Между тем, ни широкие партийные массы, ни многие партийные руководители к этому готовы не были и видели во всем этом опасность для общества. Теоретическая суета, бурная полемика, хотя и создали видимость напряженной деятельности, пользы давали немного. Более того — практическая деятельность от этого страдала. Вместо решения назревших неотложных экономических, социальных, культурных, бытовых задач, принятия эффективных законов — бесконечные теоретические дискуссии, системосозидающие проекты и заявления. Люди, называвшие себя марксистами, на время забыли мудрый завет Маркса: каждый шаг практического движения важнее дюжины программ.
В этой обстановке равные права получили антисоциалистические документы, совершенно невероятные, казалось, с точки зрения здравого смысла проекты и прогнозы. Именно к такому разряду относился новый теоретический опус профессора Г.Попова под претенциозным заголовком «Что делать?» — своего рода заявка на полемику с Лениным. Изданная отдельной брошюрой, статья была затем опубликована в двух декабрьских номерах журнала «Огонек» (1990 г.). Статья представляла своего рода квинтэссенцию «демократического радикализма».
Я не сразу обратил на эту статью внимание: отвлекала круговерть дел, да и переживания были таковы, что не стимулировали особенно внимание к творчеству Гавриила Харитоновича. Но и до меня дошли неординарные суждения по поводу сего произведения. Где-то уже в январе 91 года я засел за ее прочтение. Несмотря на то, что я уже имел дело со столь же резко антисоветскими суждениями, полемизировал в «Правде» лично с Поповым, тем не менее я был поражен той предельной развязностью, с которой Попов излагал свои взгляды на прошлое и формулировал свои рецепты на будущее общества, его уклада, всей страны. При первом прочтении — впечатление легкомысленного бреда, при втором — удивление от того, насколько дерзко Попов представляет меры по разрушению общества и страны. Здесь я попытаюсь как можно точнее, хотя и кратко, передать то, что меня особенно поразило.

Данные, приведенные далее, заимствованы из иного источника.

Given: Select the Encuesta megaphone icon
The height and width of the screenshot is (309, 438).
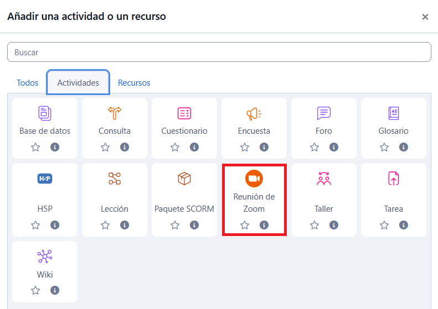Looking at the screenshot, I should pyautogui.click(x=254, y=113).
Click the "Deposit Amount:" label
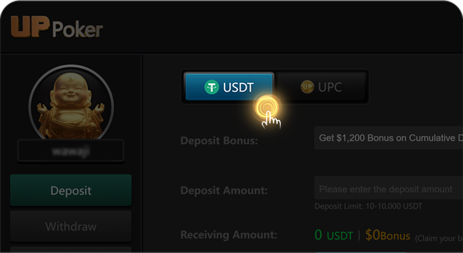Viewport: 463px width, 253px height. pyautogui.click(x=224, y=191)
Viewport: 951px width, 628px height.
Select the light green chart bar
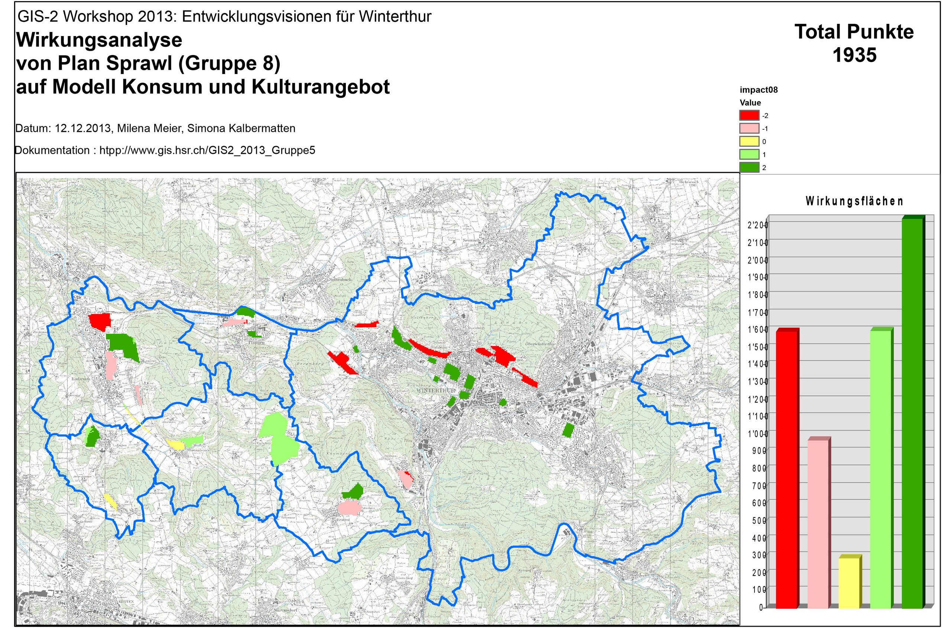click(x=881, y=469)
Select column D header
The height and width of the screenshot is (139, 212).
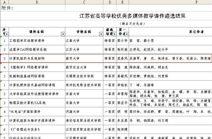pos(110,2)
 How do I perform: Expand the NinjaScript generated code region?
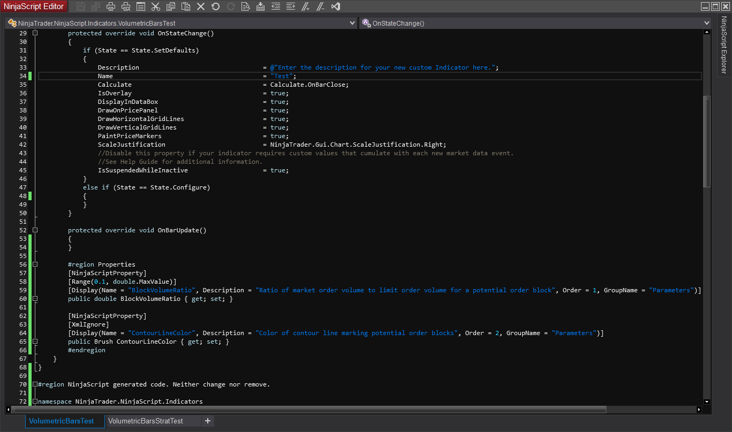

В.И. Ленин и большевики, пишет Попов, убедили себя и страну, что экономика и созрела, и даже перезрела для перехода к социализму. Не правда ли, лихо закручено? И стоит обратить внимание на то, что, по Попову, Ленин считал, что экономика «перезрела» для социализма. Ленин говорил лишь о предпосылках в экономике и о недостатке цивилизованности, что следует решать эти вопросы после прихода к власти. Попову хочется представить Ленина как наивного романтика, и не более того. Подспудно сие означало, что Ленин не может считаться настоящим марксистом, тогда как Попов — вот настоящий марксист.
Каков марксист — показывают дальнейшие его рассуждения. Никто не может сказать, что не были приложены грандиозные усилия, пишет он, не жалели ни людей, ни природы, ни тела, ни души, ни чужих, ни своих собственных. В свете семидесятилетнего опыта выводов для марксизма может быть два. Первый: попытка строить социализм была преждевременной, не соответствующей уровню развития и производства, и самого человека. Второе: надо привести общество в соответствие с производительными силами и вернуться на столбовую дорогу человеческой цивилизации. Социалистический идеал — если это не слепая и утопическая вера, а научный факт — это вывод о том, что на определенной стадии развития производства необходимо планируемое общественное хозяйство. Когда этот процесс достигнет уровня, нужного для социализма как строя, — сейчас сказать нельзя (к слову сказать, плановое регулирование экономики осуществляется во многих странах, не только социалистических, но и капиталистических, уже сейчас). Поэтому «честный социалист», вещает Попов, обязан помочь стране уйти от преждевременного социализма.